Für gewöhnlich aß die Familie des Burgherrn ebenso wie das Gesinde von einfachen flachen Holztellern, auf die das Fleisch aus gemeinsamen Fleischschüsseln gelegt wurde. Getrunken wurde aus Bechern von Ton oder Steinzeug. Soweit man beim Essen nicht die Finger benutzte, behalf man sich mit Löffeln und Messern. Die Gabel kam als Essgerät erst in der Neuzeit in Gebrauch.  

So sollte man weder rülpsen noch mit den Fingern in Senf oder Sauce greifen; des weiteren abgegessene Knochen oder Brotreste nicht wieder in die Schüssel legen, unfreundlich umherblicken oder ständig auf die Speisen starren. Wenn man sich mit einem anderem Gast einen Becher teilte, hatte der Mund vor dem Trinken leer zu sein. Saß man paarweise mit Frauen am Tisch, sollte man nicht zu eng heranrücken und Derbheiten unterlassen.

Um unliebsamen Gästen am eigenen Körner vorzubeugen, sollte man mit frischer Kleidung erscheinen, so dass kein Ungeziefer auf die Tafel fiel. Und im Falle des Falles wurden die Ritter aufgefordert, sich mit dem Gewand und nicht mit der bloßen Hand zu kratzen.

Zwar werfen die letzten Ausführungen ein eher zwiespältiges Licht auf die Körperpflege, doch gehörte eine Badestube im Erdgeschoss des Palas oder ein eigenes Badehaus zur Ausstattung eines gehobenen Adelssitzes. Da man Gästen oft ein Bad zu richten pflegte, sah sich in der Geschichte „Der Nackte Bote“ein Neuankömmling entsetzt in der Badestube dem bekleideten Hausherrn und seiner Familie gegenüber,
die sich in der kälteren Jahreszeit lediglich hierhin zurückgezogen hatten.
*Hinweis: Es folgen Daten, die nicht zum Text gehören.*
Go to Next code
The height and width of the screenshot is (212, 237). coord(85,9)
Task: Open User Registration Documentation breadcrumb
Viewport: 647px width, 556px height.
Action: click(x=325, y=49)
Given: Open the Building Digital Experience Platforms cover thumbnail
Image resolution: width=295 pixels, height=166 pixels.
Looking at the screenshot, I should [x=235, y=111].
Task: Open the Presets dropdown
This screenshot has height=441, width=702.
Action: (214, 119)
Zur Verrichtung der Notdurft suchte man ein „heimliches Gemach“ auf, das mit einem kleinen Türchen verschlossen war, oder einen offenen Abtrittserker, der über die Mauer ausragte.
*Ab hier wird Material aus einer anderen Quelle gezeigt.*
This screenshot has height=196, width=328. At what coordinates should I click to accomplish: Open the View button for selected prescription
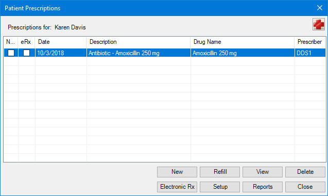pos(263,172)
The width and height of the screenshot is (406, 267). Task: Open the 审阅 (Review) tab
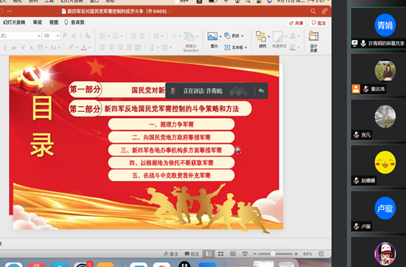tap(38, 22)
Fernab des höfischen Treibens mit Gesellschaftsspielen und Tanz fielen die Vergnügungen in der Regel bescheiden aus. An langen Aben­den und im Winter waren Schach oder Tricktrack - unser heutiges Backgammon - beliebte Brettspiele. Dazu kamen Würfelspiele, oder man musizierte mit Laute, Fiedel, Flöte und Maultrommel.